Bihar Politics 2025: A big question is stirring the politics of Bihar that where will the Muslim voters go. Whereas Tejashwi Yadav, Nitish Kumar, Owaisi and Prashant Kishore are continuously releasing arrows from their quiver. Everyone’s target is Muslim voters. In this state with approximately 17 to 18 percent Muslim population, this community is not only a large social class but also a decisive component of the electoral mathematics on many seats. According to statistics, about 37 seats in Bihar are Muslim dominated, where the role of this class plays an important role in the victory or defeat of the candidates.
Bihar politics has taken many turns in the last two decades — Lalu Yadav’s social justice politics, Nitish Kumar’s good governance model, and now Narendra Modi’s slogan of development. But the inclination of Muslim voters has mostly been in favor of Rashtriya Janata Dal (RJD).
From the 1990s to 2015, Muslims saw Lalu Yadav as a “protectorate”. However, what the Muslims got is a different question.
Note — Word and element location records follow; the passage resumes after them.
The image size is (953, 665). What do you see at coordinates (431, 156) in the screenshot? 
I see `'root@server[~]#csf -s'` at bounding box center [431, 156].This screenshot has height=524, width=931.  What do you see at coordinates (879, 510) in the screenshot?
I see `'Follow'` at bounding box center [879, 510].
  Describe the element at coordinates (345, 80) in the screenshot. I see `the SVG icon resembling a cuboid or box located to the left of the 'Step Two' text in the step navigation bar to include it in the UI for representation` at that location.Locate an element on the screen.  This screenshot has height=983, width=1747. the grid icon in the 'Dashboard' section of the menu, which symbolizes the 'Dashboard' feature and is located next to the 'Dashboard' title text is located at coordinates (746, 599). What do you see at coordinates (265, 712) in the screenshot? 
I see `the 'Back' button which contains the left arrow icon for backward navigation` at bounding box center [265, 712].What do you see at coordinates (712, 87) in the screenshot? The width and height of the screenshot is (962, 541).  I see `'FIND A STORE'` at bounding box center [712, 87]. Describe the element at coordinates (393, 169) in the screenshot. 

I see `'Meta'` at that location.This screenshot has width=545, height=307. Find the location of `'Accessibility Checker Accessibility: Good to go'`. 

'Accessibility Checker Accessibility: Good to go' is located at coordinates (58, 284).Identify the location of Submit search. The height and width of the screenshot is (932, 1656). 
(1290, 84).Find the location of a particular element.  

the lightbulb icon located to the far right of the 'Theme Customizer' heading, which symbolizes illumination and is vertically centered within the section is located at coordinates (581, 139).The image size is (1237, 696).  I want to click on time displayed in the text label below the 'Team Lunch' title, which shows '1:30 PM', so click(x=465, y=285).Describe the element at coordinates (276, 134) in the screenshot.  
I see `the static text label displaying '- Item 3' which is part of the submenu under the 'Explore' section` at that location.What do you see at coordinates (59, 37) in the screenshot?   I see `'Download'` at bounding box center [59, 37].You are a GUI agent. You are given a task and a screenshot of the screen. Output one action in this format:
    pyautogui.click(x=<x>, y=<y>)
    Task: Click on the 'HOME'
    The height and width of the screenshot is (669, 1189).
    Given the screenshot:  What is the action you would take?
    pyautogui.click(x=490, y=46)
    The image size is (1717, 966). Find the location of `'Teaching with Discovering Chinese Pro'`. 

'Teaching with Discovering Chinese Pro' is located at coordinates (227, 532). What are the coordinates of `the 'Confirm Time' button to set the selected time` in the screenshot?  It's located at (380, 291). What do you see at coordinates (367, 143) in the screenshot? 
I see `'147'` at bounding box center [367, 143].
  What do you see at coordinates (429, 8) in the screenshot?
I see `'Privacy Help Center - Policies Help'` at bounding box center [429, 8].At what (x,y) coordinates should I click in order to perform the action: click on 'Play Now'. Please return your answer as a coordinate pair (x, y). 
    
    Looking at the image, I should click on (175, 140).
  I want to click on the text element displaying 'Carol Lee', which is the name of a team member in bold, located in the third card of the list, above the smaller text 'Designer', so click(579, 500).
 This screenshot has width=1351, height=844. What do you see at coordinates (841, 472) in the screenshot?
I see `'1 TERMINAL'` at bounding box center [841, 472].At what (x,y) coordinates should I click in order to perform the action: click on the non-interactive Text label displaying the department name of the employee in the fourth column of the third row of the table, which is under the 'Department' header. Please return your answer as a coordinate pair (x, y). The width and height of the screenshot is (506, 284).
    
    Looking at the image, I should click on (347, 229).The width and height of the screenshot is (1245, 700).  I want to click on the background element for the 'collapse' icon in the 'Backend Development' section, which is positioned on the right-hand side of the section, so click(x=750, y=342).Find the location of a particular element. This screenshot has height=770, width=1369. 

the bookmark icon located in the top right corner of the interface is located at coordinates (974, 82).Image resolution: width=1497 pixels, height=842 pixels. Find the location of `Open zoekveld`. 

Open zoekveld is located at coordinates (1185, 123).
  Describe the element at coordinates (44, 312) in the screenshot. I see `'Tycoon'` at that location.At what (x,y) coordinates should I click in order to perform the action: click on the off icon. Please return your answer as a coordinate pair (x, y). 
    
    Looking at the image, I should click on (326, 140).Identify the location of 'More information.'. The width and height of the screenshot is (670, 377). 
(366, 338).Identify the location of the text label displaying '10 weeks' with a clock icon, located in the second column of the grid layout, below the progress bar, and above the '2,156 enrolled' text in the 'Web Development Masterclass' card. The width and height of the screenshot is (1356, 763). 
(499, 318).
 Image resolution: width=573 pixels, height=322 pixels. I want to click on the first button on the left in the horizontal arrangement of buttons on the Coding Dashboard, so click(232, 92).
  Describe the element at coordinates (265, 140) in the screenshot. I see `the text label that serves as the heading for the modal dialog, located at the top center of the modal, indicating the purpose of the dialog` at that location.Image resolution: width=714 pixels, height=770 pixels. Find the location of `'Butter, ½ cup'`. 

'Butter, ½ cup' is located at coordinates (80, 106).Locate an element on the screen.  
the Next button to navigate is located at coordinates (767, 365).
It is believed that RJD’s “MY” (Muslim-Yadav) social structure strengthened this equation. However, in the 2020 assembly elections, there was a slight dispersion in the votes of this class. On some seats, AIMIM (Owaisi’s party) made a dent in the traditional vote bank of RJD, especially on the seats of Seemanchal area. These days, districts like Katihar, Kishanganj, Purnia and Araria have become centers of Muslim politics. In 2020, Owaisi’s party won 5 seats in these areas, although most of the MLAs later joined RJD. Still, it was a sign that Muslim voters were no longer completely lopsided.
This time two names are in discussion Prashant Kishore (PK) and Asaduddin Owaisi (AIMIM). PK has increased village-to-village contacts through his ‘Jansuraj Abhiyan’ and is active among the youth. But has his message reached Muslim voters effectively? The trends so far show that Muslims in the urban areas of Seemanchal and Patna are seeing PK as an “alternative”, but the question is also whether their trust is still more on the traditional parties RJD and Congress. Owaisi’s challenge is limited to Seemanchal, but the impact of his politics is visible on the statewide discussion. He repeatedly raises the issue that “Why is 18 percent of the population not given the share of power?” Whereas “2 percent seafarers” can get the post of Deputy CM. His emotional appeal leaves an impact in some sections, but Owaisi has not yet become a decisive force in practical politics.
If we look at the trends of the last five assembly elections, Muslim voters have often been decisive, but their decisiveness has been seen more in the politics of protest than in the strength of any one party. They go with the party which they consider to be a strong alternative in opposition to BJP or Hindutva politics. That means Muslim politics is formed differently in every seat. It has not been his politics to go with any one party and get a share in power unilaterally. In such a situation, Owaisi’s point may seem right that the direct participation of 18 percent population in power is very less. Muslims have often been important in the politics of Bihar as a “vote bank”, but their representation in the power structure has been limited. This is a point which can become a big issue in the coming election discussions.
If we look at the current political equations, the RJD and Congress alliance still has the biggest confidence in Muslim votes. But even these parties have not yet given a big post like Deputy CM to Muslims. The JD(U)-BJP alliance is weak in this category, while the AIMIM has limited influence in Seemanchal. PK’s “Jansuraj” is just a neutral hope so far, but if he turns the talk of Muslim candidates on 40 seats into reality, then considering the grassroots organization, his appeal in the coming elections may have an impact in some areas.
Muslim voters of Bihar vote more based on political wisdom than emotions. They know whom their vote defeats and whom they win. This time, Owaisi’s voice and Prashant Kishor’s strategy may definitely bring an interesting turn in some seats, but the bigger equation will remain the same. Muslim voters are still decisive, but the decisiveness is not about any one face, but about their security and participation.